Apropos “If Something Isn’t Done about Lousy Bishops, I’ll…”
a reader sends this along:
From St. Francis de Sales, “The Love of God” – a moving piece on anger
Self-love often deceives us and leads us away, gratifying its own passions under the name of zeal. Zeal has once made use of anger, and now anger in its turn uses the name of zeal, in order to keep its shameful disorder covered under this. And mark that I say it makes use of the name of zeal; for it can make no use of zeal itself, since it is the property of all virtues, but especially of Charity, whereof zeal is a dependence, to be so good that none can abuse them.
A notorious sinner, once went and threw himself at the feet of a good and worthy priest, protesting with much submission, that he came to find a cure for his disease, that is, to receive the holy absolution of his faults. A certain monk called Demophilus, considering that, in his opinion, this poor penitent came too nigh the holy altar, fell into so violent a fit of anger, that throwing himself upon him, he kicked and pushed him thence with his feet, railing at the good priest in an outrageous sort, who according to his duty had mildly received this poor penitent. And then running up to the altar he took off the holy things which were there, and carried them away, lest, as he would have men think, the place should have been profaned by the sinner’s approach.

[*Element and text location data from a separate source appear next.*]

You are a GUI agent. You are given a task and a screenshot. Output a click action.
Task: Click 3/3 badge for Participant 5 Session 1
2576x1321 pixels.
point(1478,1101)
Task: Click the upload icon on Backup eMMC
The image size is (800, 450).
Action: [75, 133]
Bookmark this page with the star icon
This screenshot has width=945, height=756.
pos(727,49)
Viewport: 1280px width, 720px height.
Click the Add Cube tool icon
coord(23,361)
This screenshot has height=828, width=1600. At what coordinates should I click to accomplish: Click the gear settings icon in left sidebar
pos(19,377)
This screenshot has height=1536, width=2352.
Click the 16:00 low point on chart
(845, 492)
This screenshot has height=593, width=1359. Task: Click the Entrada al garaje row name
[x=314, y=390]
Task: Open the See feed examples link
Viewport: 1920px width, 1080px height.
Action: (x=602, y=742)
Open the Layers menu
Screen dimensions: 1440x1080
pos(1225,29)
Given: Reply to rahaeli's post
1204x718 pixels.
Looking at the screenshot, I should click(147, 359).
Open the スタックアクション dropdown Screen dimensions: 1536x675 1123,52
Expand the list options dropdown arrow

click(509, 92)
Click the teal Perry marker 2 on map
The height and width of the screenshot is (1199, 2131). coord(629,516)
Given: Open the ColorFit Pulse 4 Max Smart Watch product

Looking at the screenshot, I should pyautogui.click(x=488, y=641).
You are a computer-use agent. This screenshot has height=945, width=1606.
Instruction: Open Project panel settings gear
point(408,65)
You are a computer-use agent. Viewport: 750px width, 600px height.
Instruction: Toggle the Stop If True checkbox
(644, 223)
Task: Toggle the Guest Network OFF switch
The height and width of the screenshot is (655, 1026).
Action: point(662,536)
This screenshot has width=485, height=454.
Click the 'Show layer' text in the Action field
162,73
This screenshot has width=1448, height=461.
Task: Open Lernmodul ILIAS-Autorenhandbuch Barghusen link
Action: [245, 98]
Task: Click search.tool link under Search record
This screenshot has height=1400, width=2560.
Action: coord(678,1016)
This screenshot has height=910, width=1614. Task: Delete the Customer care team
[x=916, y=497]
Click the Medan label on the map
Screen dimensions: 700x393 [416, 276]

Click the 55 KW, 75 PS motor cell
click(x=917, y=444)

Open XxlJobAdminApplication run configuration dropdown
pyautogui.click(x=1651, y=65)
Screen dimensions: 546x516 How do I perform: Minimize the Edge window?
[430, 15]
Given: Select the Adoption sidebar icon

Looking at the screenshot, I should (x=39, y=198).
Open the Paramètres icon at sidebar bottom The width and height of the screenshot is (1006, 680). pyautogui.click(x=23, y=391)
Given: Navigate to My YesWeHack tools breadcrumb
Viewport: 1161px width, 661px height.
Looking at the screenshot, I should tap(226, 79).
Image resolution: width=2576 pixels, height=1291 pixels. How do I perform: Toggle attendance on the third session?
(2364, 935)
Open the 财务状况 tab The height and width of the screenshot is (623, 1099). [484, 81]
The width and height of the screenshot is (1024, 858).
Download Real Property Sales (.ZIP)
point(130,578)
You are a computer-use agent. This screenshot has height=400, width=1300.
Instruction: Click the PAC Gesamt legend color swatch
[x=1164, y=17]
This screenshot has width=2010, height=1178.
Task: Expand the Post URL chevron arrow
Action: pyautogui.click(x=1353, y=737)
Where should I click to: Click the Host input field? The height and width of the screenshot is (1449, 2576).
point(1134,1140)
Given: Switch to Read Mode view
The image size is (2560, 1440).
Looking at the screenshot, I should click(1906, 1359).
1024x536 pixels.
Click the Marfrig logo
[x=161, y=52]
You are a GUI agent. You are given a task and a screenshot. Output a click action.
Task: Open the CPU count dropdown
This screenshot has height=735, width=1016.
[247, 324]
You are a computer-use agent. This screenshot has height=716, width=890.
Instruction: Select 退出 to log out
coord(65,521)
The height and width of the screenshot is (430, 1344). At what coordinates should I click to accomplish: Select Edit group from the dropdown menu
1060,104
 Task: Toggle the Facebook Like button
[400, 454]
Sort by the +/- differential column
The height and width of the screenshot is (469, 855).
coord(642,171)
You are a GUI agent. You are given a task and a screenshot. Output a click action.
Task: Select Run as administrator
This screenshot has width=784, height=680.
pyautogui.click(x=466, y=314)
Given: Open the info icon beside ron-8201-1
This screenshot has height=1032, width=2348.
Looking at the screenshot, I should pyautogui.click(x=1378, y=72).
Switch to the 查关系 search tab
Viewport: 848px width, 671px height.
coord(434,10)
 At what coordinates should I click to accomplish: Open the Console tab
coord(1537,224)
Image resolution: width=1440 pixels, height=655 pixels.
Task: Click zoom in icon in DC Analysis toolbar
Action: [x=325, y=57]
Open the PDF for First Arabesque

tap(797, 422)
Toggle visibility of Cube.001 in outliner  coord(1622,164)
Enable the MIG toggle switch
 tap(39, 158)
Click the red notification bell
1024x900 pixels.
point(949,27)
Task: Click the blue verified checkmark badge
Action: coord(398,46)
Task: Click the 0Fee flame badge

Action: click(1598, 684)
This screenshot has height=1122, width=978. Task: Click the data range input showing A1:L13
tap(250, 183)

Now having finished this fair exploit of zeal, he stayed not yet there, but made a great rejoicing about the matter to the great St. Denis the Areopagite in a letter which he wrote about it, to which he received an excellent answer, worthy of the apostolical spirit wherewith that great disciple of St. Paul was animated. For he made him clearly see that his zeal had been at once indiscreet, imprudent and impudent; because though the zeal for the honour due unto holy things were good and laudable, yet was it practised against all reason, without any consideration or judgment, since he had employed kicks, outrages, railing and reproaches, in a place, under circumstances, and against persons, whom and which he ought to have honoured, loved and respected; so that the zeal could not be good, being practised with such great disorder.
But in this same answer, that great saint recounts another admirable example of a great zeal, proceeding from a very good soul, which was however spoilt and vitiated by the excess of anger which it had stirred up.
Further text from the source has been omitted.